• **Exercise requirements**
Please pull out every line of the material below that contains the string "coordinates", treating uppercase and lowercase as different, and copy each one in full.

• **Data rows**

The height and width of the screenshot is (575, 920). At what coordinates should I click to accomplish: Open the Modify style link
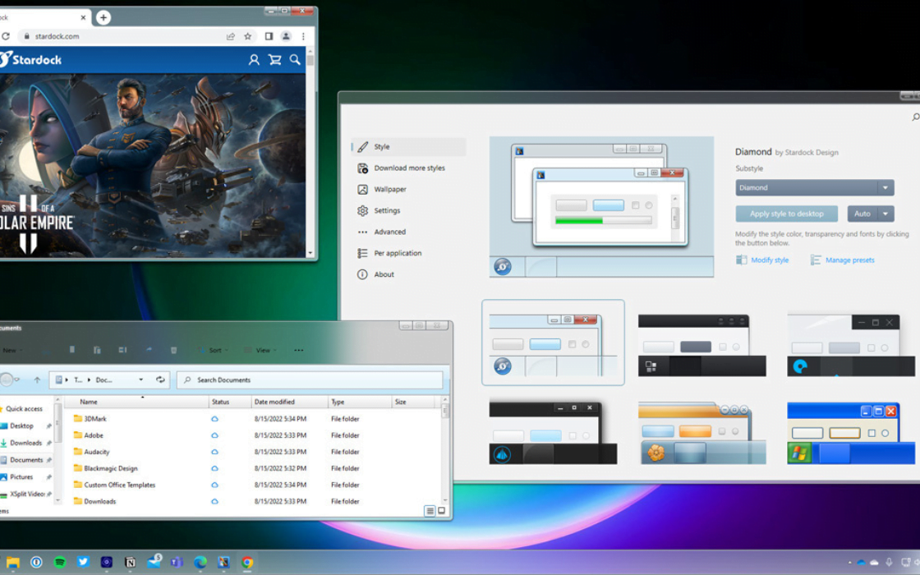pyautogui.click(x=770, y=260)
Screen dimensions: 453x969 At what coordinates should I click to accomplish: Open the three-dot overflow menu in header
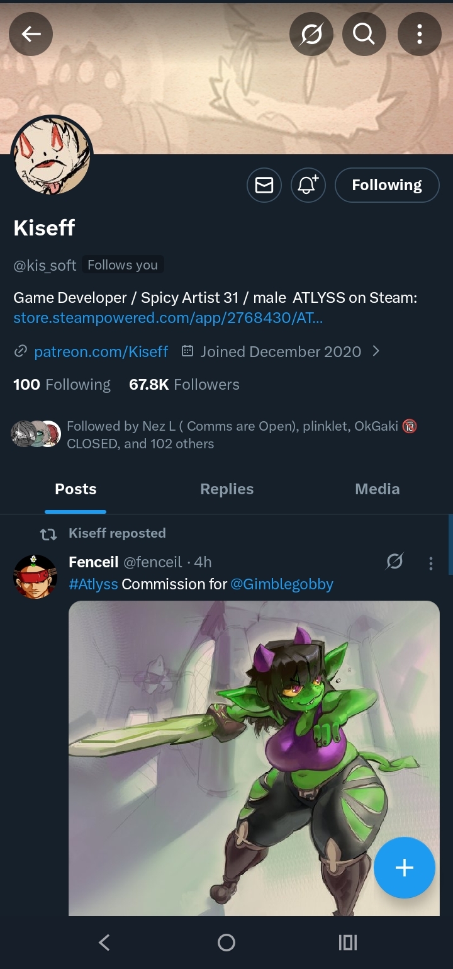point(419,34)
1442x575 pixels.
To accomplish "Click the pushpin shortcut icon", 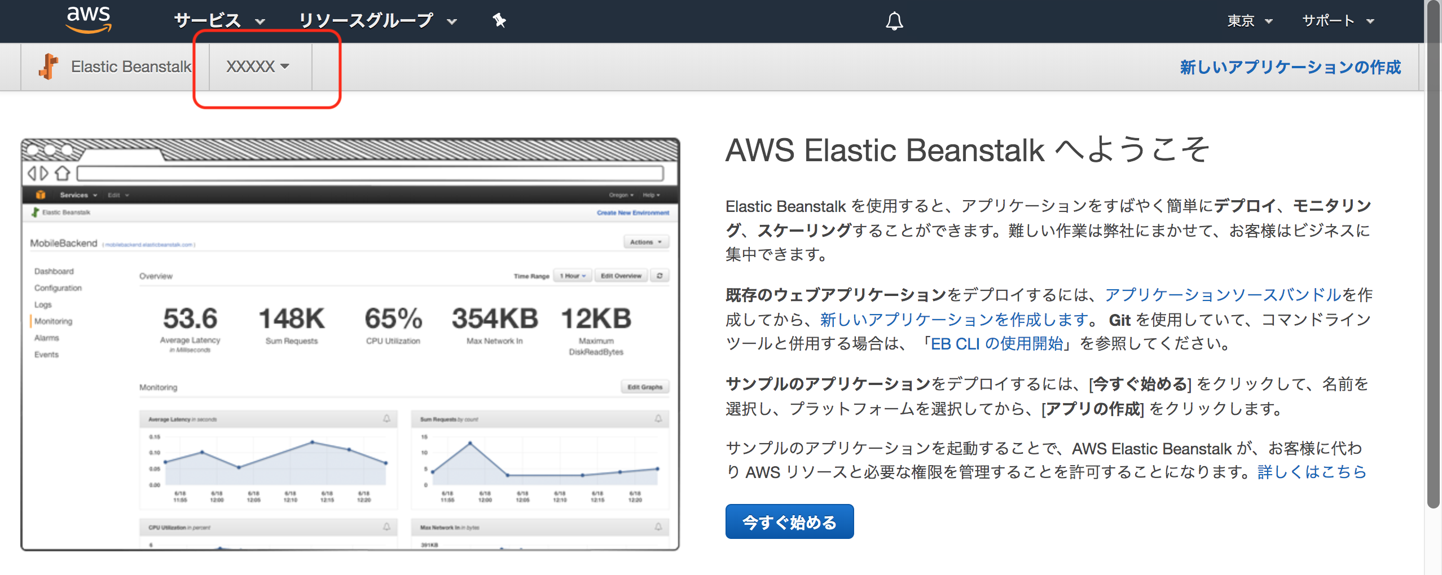I will [x=499, y=20].
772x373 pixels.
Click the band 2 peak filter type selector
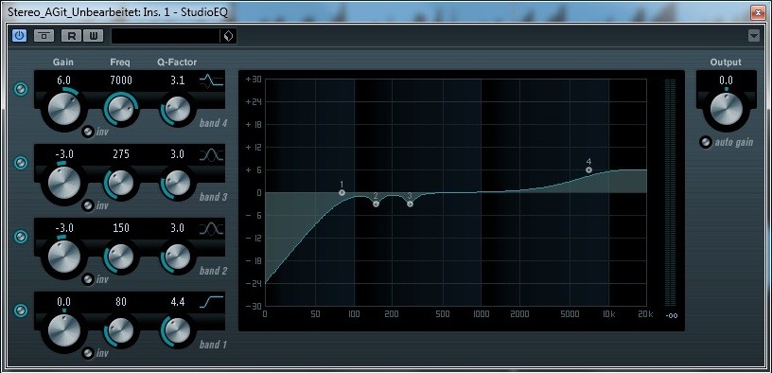point(212,229)
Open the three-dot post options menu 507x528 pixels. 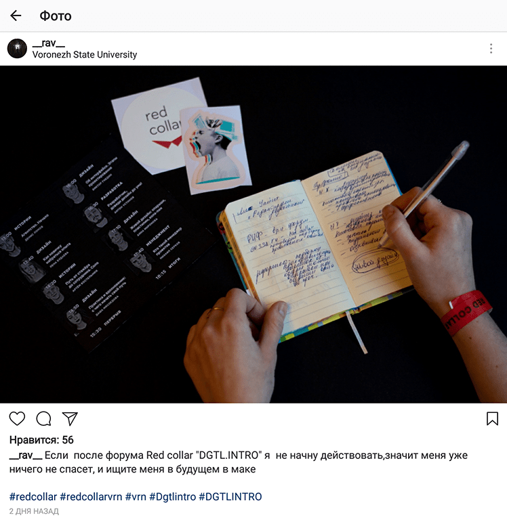491,49
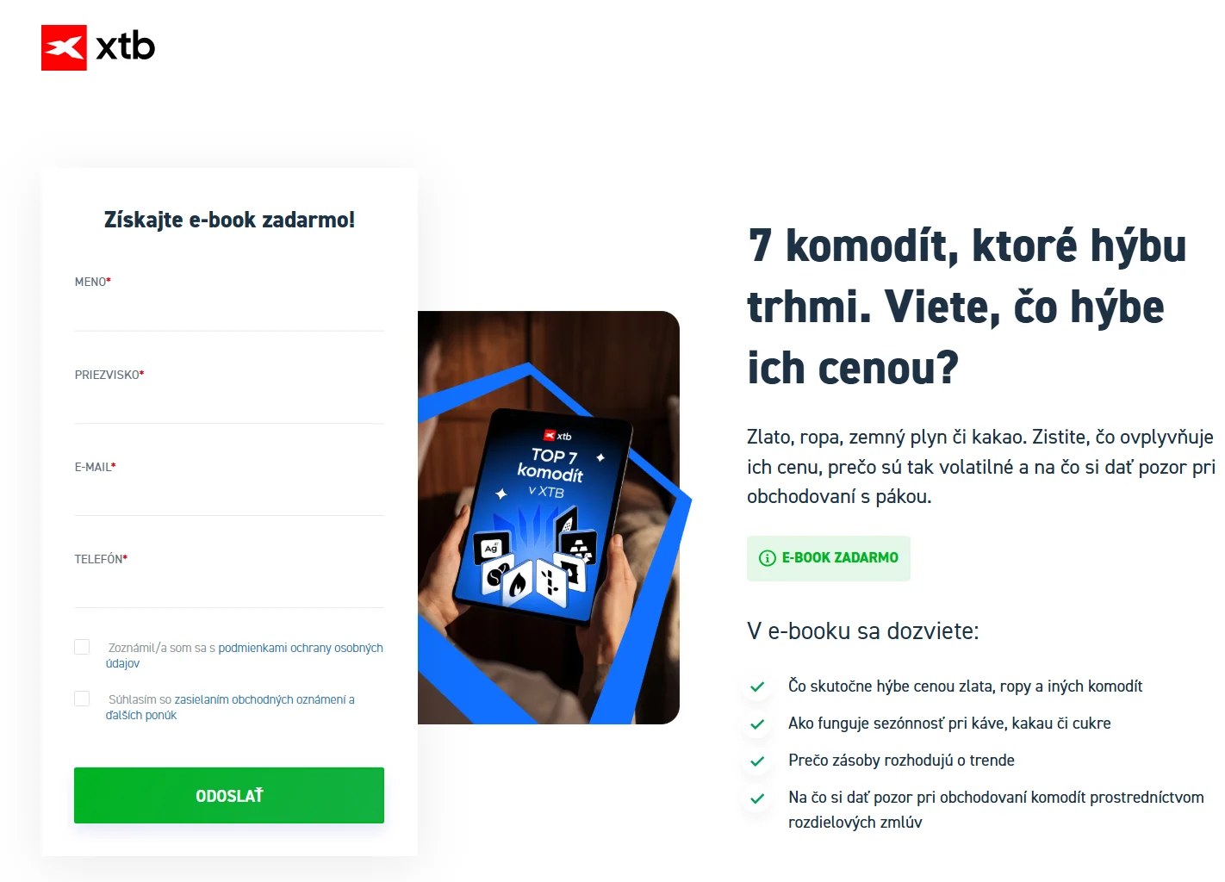
Task: Click checkmark icon beside rozdielových zmlúv item
Action: pos(757,798)
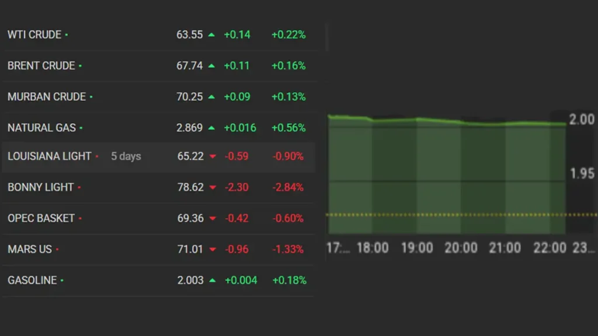The height and width of the screenshot is (336, 598).
Task: Click green up arrow beside WTI Crude price
Action: point(211,35)
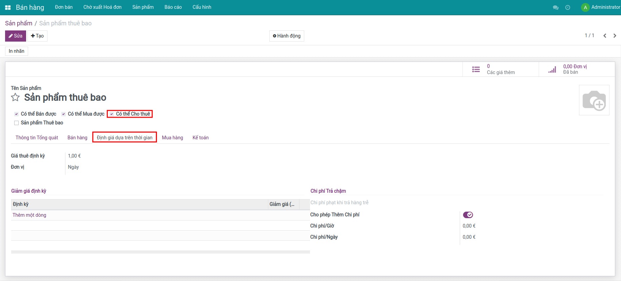The width and height of the screenshot is (621, 281).
Task: Go to the next record arrow
Action: [x=615, y=36]
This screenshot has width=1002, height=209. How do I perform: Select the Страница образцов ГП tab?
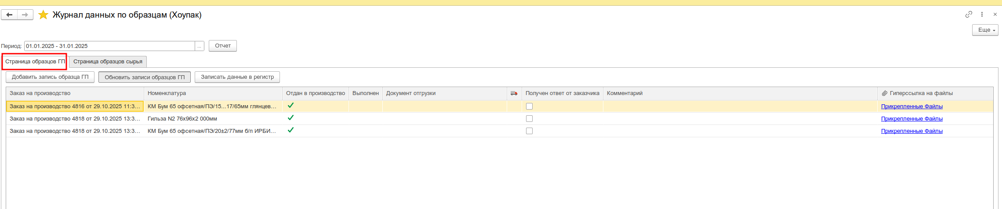(x=35, y=62)
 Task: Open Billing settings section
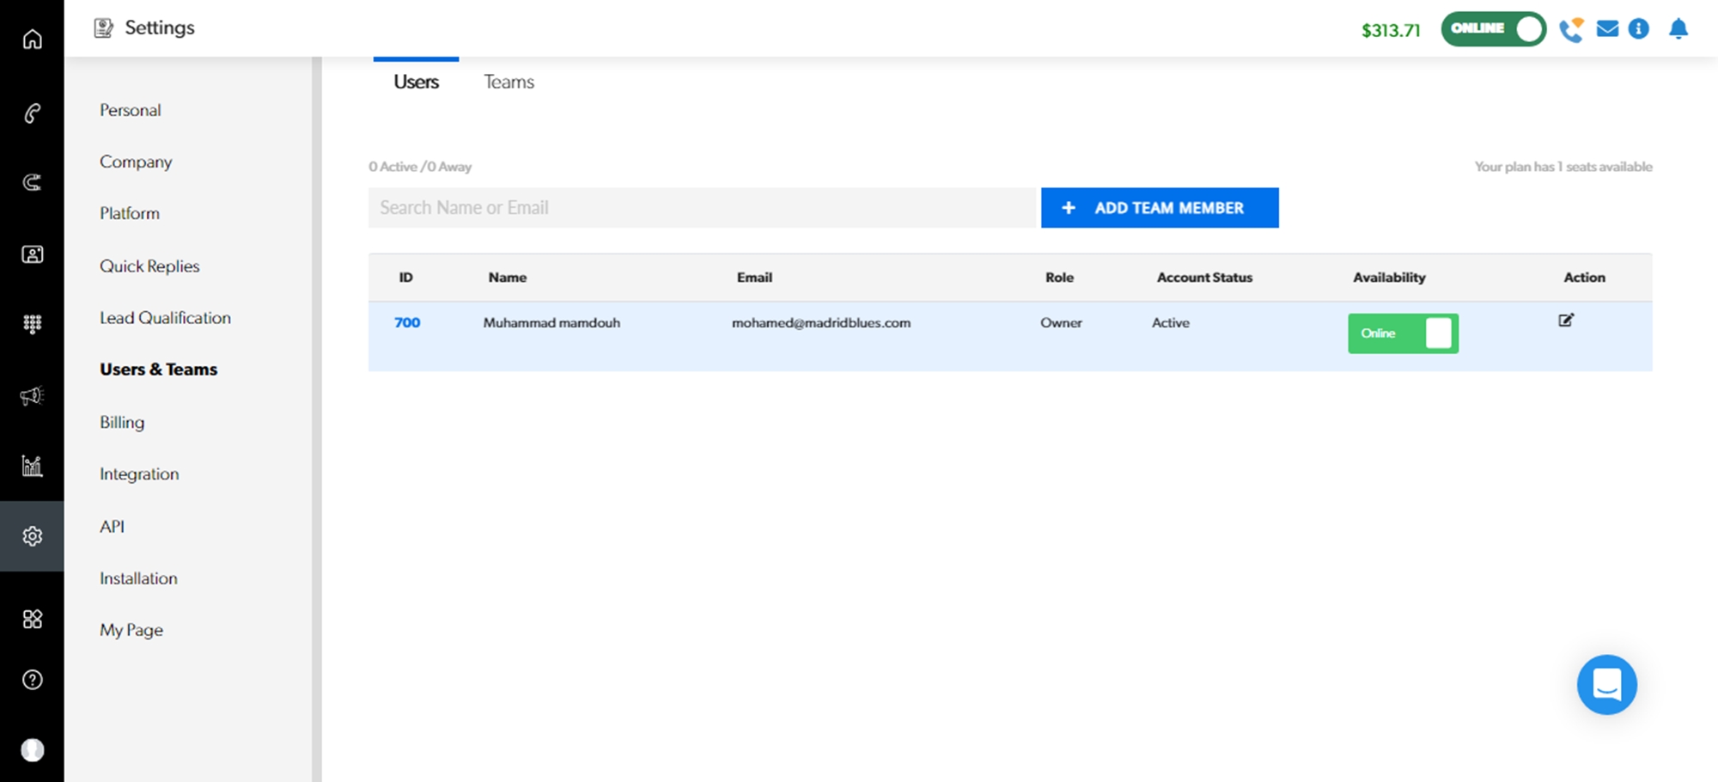122,422
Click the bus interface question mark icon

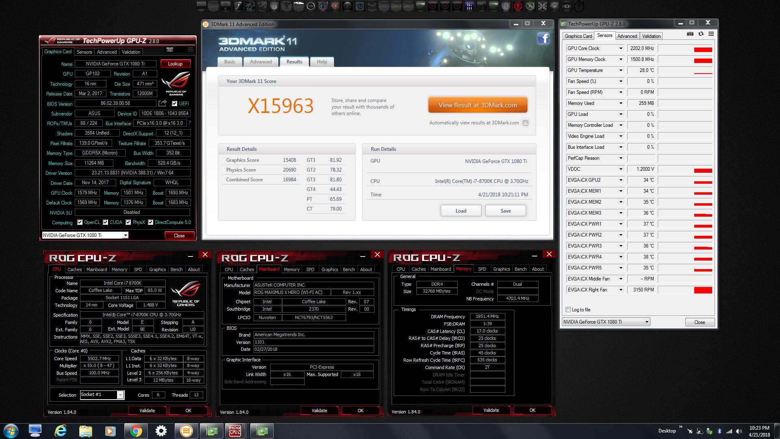(x=189, y=123)
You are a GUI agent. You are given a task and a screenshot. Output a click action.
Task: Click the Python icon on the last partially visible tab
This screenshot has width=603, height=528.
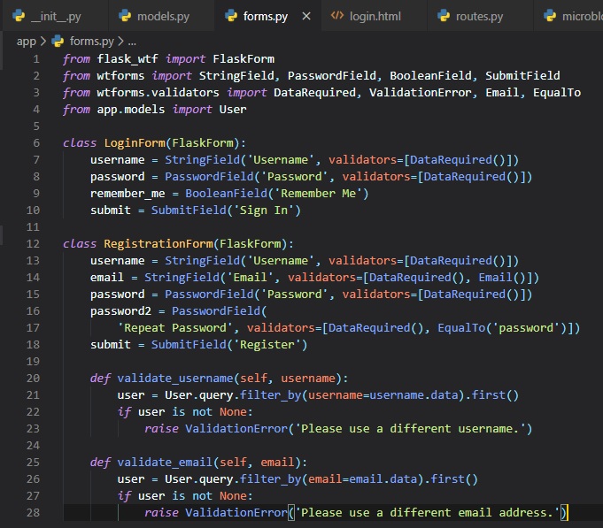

• **The response**
The height and width of the screenshot is (575, 920). At what coordinates should I click to accomplish: Open the Modify style link
Screen dimensions: 453x969 At what coordinates should I click to accomplish: Open the three-dot overflow menu in header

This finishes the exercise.